The statute can be useful for discovering helpful information from the employer/carrier regarding the third-party case. While interrogatories are not permitted in workers’ compensation cases, requests for production and depositions are.

In Southeast Recycling Corporation v. McClure, 658 So.2d 670 (Fla. 1st DCA 1995), the Claimant was injured while cleaning a densifier machine when its operating system moved unexpectedly. The employer/carrier was ordered by the Judge of Compensation Claims to produce the densifier machine for inspection, testing, and videotaping as well as certain specified documents related to the machine’s manufacture and maintenance. The Order was upheld on appeal.

The duty to cooperate in providing discovery is not boundless. In Suburban Propane v. Estate of Pitcher, 564 So.2d 1118 (Fla. 1st DCA 1990), the employer/carrier were not required to furnish certain information to the claimant’s estate concerning the installation, maintenance and repair, and/or records kept in connection with the customer location where the deceased died because “petitioner had expressly admitted that it was on a fishing expedition to establish employer liability. Therefore, it could not be said that the depositions sought to be compelled involved an investigation or prosecution of a claim or a potential claim against a third-party tortfeasor.” The court pointed out that its decision should not be read to suspend a party’s duty to cooperate prior to filing a lawsuit.

Spoliation

In General Cinema Beverages of Miami v. Mortimer, 689 So.2d 276, 279 (Fla. 3d DCA 1995) the court explained that the duty to cooperate “must necessarily include a duty to preserve evidence.” Accord Shaw v. Cambridge Integrated Servs., 888 So.2d 58, 61-62 (Fla. 4th DCA 2004) (recognizing that section 440.39(7), Florida Statutes, creates an independent cause of action for spoliation of evidence).

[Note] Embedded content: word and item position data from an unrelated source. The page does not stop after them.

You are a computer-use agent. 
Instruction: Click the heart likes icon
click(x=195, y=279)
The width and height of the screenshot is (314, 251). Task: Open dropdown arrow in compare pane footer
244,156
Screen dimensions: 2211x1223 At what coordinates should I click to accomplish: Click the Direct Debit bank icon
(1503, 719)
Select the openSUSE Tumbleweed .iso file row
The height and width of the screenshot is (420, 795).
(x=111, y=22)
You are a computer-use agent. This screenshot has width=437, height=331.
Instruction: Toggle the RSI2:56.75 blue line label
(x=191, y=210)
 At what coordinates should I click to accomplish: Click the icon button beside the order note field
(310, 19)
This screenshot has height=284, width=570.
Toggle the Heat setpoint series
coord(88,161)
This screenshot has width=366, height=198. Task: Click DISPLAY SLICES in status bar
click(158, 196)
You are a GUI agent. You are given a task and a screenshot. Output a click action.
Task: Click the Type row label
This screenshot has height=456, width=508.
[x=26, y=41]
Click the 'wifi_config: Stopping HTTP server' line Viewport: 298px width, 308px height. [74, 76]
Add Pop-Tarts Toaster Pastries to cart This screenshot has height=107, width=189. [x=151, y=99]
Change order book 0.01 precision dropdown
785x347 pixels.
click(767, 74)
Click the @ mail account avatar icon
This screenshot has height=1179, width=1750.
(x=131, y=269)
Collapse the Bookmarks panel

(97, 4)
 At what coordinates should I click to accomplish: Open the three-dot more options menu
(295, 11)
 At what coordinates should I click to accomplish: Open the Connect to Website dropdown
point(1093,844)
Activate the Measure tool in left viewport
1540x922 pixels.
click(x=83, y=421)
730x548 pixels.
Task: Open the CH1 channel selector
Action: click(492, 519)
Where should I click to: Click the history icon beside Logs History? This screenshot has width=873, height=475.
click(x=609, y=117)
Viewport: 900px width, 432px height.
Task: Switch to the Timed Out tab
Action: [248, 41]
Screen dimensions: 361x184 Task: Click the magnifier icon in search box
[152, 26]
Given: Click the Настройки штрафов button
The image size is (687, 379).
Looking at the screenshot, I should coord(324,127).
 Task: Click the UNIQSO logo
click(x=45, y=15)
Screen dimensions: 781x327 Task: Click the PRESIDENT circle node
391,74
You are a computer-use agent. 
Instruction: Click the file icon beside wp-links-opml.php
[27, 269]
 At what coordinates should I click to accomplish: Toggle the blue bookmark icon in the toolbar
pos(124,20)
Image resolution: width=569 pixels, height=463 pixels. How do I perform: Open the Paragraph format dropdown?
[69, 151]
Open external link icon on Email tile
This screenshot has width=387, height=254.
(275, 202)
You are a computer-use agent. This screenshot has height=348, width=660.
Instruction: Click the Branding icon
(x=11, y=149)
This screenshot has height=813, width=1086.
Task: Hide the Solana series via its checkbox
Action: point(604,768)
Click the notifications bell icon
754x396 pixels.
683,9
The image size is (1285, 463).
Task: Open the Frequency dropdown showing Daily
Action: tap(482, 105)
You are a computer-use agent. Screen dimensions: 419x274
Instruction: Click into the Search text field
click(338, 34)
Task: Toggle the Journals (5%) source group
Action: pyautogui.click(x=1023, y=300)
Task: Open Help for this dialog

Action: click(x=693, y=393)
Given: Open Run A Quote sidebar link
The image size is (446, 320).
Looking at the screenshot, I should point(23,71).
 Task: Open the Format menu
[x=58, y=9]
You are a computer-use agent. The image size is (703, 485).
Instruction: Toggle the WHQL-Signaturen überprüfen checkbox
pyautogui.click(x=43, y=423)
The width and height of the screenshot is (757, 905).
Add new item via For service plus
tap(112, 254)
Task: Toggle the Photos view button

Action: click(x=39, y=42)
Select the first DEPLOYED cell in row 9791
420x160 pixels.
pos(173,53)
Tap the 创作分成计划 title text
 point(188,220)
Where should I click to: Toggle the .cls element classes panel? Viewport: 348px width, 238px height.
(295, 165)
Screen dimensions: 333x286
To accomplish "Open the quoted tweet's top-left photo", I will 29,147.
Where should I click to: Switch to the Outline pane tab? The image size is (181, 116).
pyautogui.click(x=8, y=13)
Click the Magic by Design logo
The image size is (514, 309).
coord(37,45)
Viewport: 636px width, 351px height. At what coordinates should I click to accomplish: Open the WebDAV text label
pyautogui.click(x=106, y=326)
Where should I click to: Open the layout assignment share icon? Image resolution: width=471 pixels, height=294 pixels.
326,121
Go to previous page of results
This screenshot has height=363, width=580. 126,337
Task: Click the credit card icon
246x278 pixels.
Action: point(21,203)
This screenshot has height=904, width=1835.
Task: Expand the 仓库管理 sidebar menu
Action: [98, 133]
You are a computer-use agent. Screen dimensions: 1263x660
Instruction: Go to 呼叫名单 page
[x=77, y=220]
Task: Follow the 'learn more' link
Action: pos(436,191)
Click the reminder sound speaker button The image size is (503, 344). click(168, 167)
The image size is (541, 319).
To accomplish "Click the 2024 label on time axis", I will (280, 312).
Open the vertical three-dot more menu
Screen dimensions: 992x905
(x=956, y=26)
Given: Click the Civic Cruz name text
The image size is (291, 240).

Citing these authorities, the appellate court in Gayer v Fine Line Construction & Electric, Inc. 970 So.2d 424 (Fla. 4th DCA 2007), concluded that an employer had a duty to preserve evidence for the injured laborer’s claim against a third-party tortfeasor. Gayer sustained severe injuries when he fell from a ladder furnished to him by Fine Line, his employer. He considered suing the ladder manufacturer, but the ladder could not be located. Claiming this impaired his ability to prove the lawsuit against the manufacturer, Gayer sued the employer for spoliation.

Generally, to establish a claim for spoliation, the plaintiff must prove six elements: “(1) existence of a potential civil action, (2) a legal or contractual duty to preserve evidence which is relevant to the potential civil action, (3) destruction of that evidence, (4) significant impairment and the ability to prove the lawsuit, (5) a causal relationship between the evidence destruction and the inability to prove the lawsuit, and (6) damages.” Flagstar Cos. v. Cole-Ehlinger, 909 So.2d 320, 322-23 (Fla. 4th DCA 2005) (internal quotations omitted).

The issue on appeal in Gayer was whether element two, duty to preserve, existed. Citing section 440.39(7), Florida Statutes, Gayer argued that his employer had a statutory duty to preserve evidence. The Fourth DCA agreed. The court noted that the purpose of section 440.39(7) is to preserve and aid in pursuing causes of action against third-party tortfeasors and to impose a duty of cooperation to that end.” General Cinema, 689 So.2d at 279.

Having possession of the evidence also matters. Gayer got his job with Fine Line through a help supply services company, Labor Finders of Broward, Inc. (Labor Finders), which leased workers to construction companies, paid the workers an hourly wage, and provided workers’ compensation benefits. Both Fine Line and Labor Finders were considered Gayer’s employer under the workers’ compensation system. Because Labor Finders never obtained possession of the ladder, the appellate court held that it had no duty under section 440.39(7) to acquire and preserve evidence that was never in its possession. The same result was reached in Barbosa v. Liberty Mut. Ins. Co., 617 So.2d 1129, 1129-30 (Fla. 3d DCA 1993), a case cited by the court in Gayer.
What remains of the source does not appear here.